A mobile eye-tracker (Tobii Pro glasses 3, 50 Hz) served as a tool to capture the participants’ eye-movements while drawing during the problem-solving process. To optimize the collection of the eye-tracking data, a drafting table was used and each task was presented on the upper left side of a 42.0 × 59.4 cm (DIN A2) sheet of paper (Figure 1). The eye-tracking glasses were calibrated and validated individually for each participant prior to solving the tasks. In case of nearsightedness and farsightedness, suitable corrective lenses were used. A vision test also validated their fit. All gaze samples ranged above 79% (average 91.7%).

Data analysis

Eye-tracking data

Data preparation

First, the gaze data of all participants’ recordings during the problem-solving phase, i.e., until the students gave their answers prior to subsequent possible refinements of the drawings, were manually mapped by a trained student research assistant using the software Tobii Pro Lab. The first author double-checked the mapped gaze points to check accuracy. Second, for every participant, the Times of Interest (TOI) were defined for each drawing event (i.e., the time sequence until completion of a single student-generated resonance structure). The duration of the overall drawing process for the task varied for each participant ranging from 1.02 to 12.25 min (average 4.06 min). The construction of the single resonance structures took the participants from 6 s to 5.26 min (average 51 s).

Third, the Areas of Interest (AOI) were defined for each drawing event (i.e., every constructed resonance structure until the final decision of the student) for each student. For the subsequent analysis, the AOIs were set on different grain sizes. An AOI was defined for every complete drawing and for smaller parts of the respective molecules, always maintaining the main features of the structures (i.e., the methoxy group, the double bond, and the positive charge) (Figure 2A). All eye-tracking analyses were conducted with the software Tobii Pro Lab and RStudio.

FIGURE 2

Figure 2. (A) Definition of the AOIs of the drawing elements at a broader and finer grain size exemplified by a student solution and (B) exemplary categorization of the AOIs in dependence of their function (target drawing, previous drawing, given information, unrelated drawings).
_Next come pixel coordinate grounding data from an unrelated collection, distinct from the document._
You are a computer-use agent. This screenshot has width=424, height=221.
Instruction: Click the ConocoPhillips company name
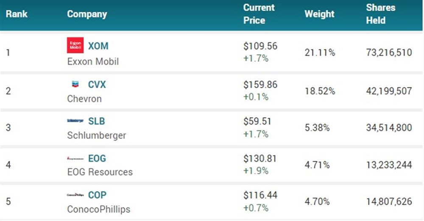click(x=99, y=210)
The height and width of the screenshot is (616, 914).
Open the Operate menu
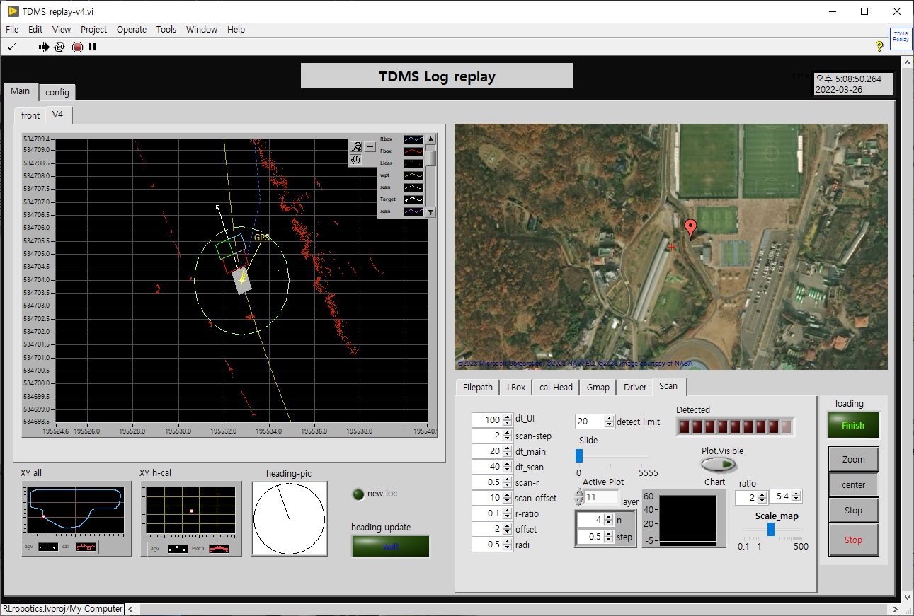point(132,29)
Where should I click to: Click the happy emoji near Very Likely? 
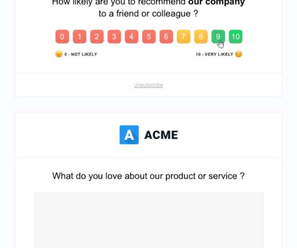[x=239, y=54]
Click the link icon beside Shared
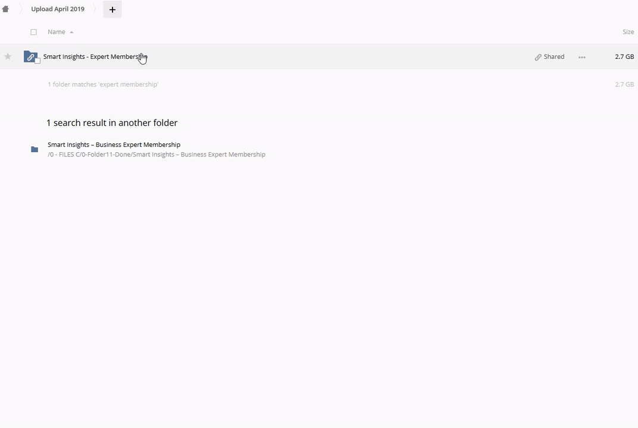The width and height of the screenshot is (638, 428). (x=538, y=57)
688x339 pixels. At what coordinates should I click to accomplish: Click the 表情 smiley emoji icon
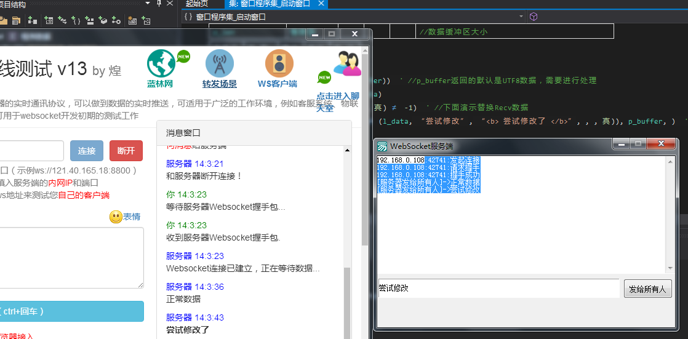point(116,217)
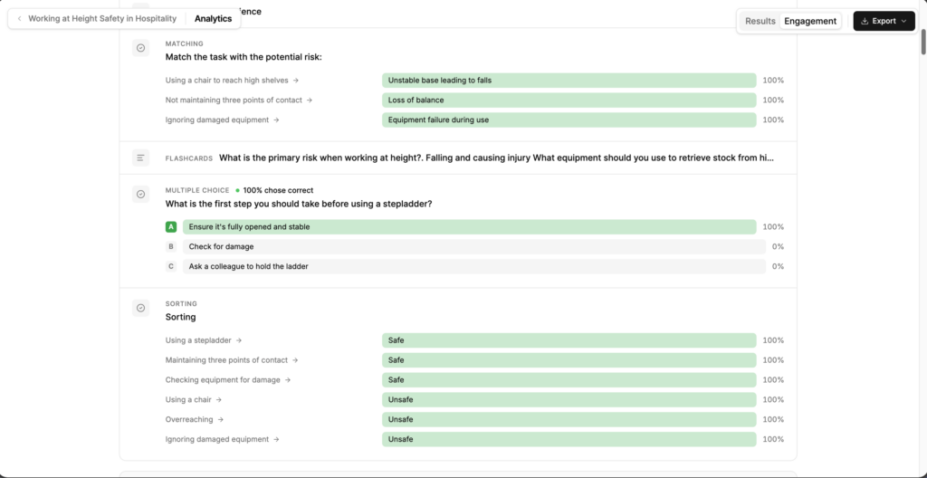Click the Flashcards lines icon

[x=140, y=158]
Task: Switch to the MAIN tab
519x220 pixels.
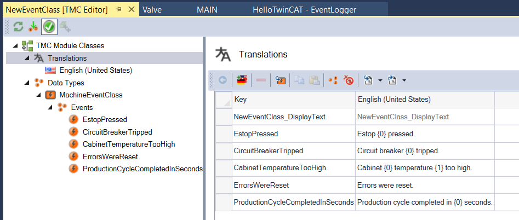Action: tap(208, 9)
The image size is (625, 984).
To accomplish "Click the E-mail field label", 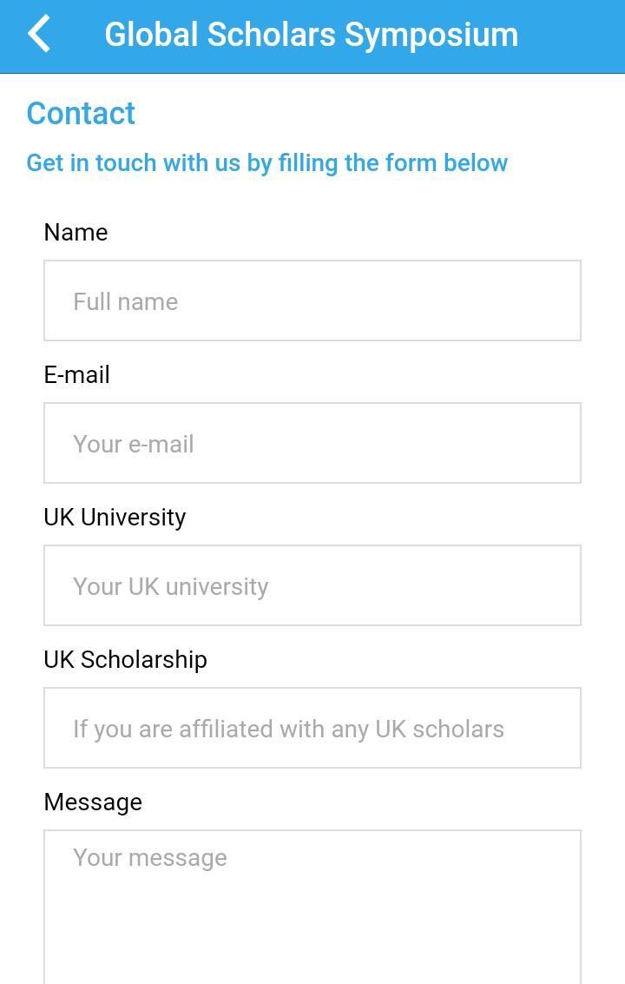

Furthermore, the students’ drawings were classified as productive, unproductive, and auxiliary drawings. While productive drawings encompass all correct resonance structures that help answer the given task, unproductive drawings are either incorrect resonance structures (e.g., violating the octet rule) or drawings that are technically correct, respecting the octet rule, but are, nevertheless, insignificant for this task due to the number of formal charges. The auxiliary drawings are either structures that the students copied from the given task or structures or texts that the students wrote for themselves and were, thus, not directly related to the construction of the resonance structures. They were thus not taken into consideration in the following analysis. Figure 3 provides an overview of the different drawing categories. Next, the data were analyzed in several steps using a combination of quantitative and qualitative approaches.

FIGURE 3

Figure 3. Classification categories for the resulting drawings with student examples.

Examining the connection of drawing elements during the drawing process

To determine how students used the different drawing elements to construct subsequent resonance structures, the analysis of students’ gaze behavior was twofold, looking at the structures’ co-occurrence during the entire drawing process and the transitions between these structures (RQ 1). In doing so, we grouped all AOIs for each drawing event at a broader grain size into four categories to enable the comparison of the various construction processes of every student: target drawing (T), previous drawing (P), unrelated drawings (U), and given information (G) (cf. Figure 2B). While the target drawing is the resonance structure of interest, the previous drawing represents the drawing from which the target drawing results. The given information consists of all the structures and text available to the students in the task prompt. The transformation of one structure into another is carried out at the local structure, i.e., apart from the previous drawing, no other information is necessary in order to construct the target drawing. Therefore, we labeled all the structures and texts that the students might have noted but that are per se not necessary for constructing the target drawing (e.g., resonance structures of the product in A when the participant is constructing the resonance structures in B as well as additional explanatory text) as unrelated drawings. Although the given information is neither required for the construction of resonance structures and thus also represents unrelated information, we maintained this category to investigate whether there are tendencies of revisits as anchors when constructing a productive or unproductive drawing.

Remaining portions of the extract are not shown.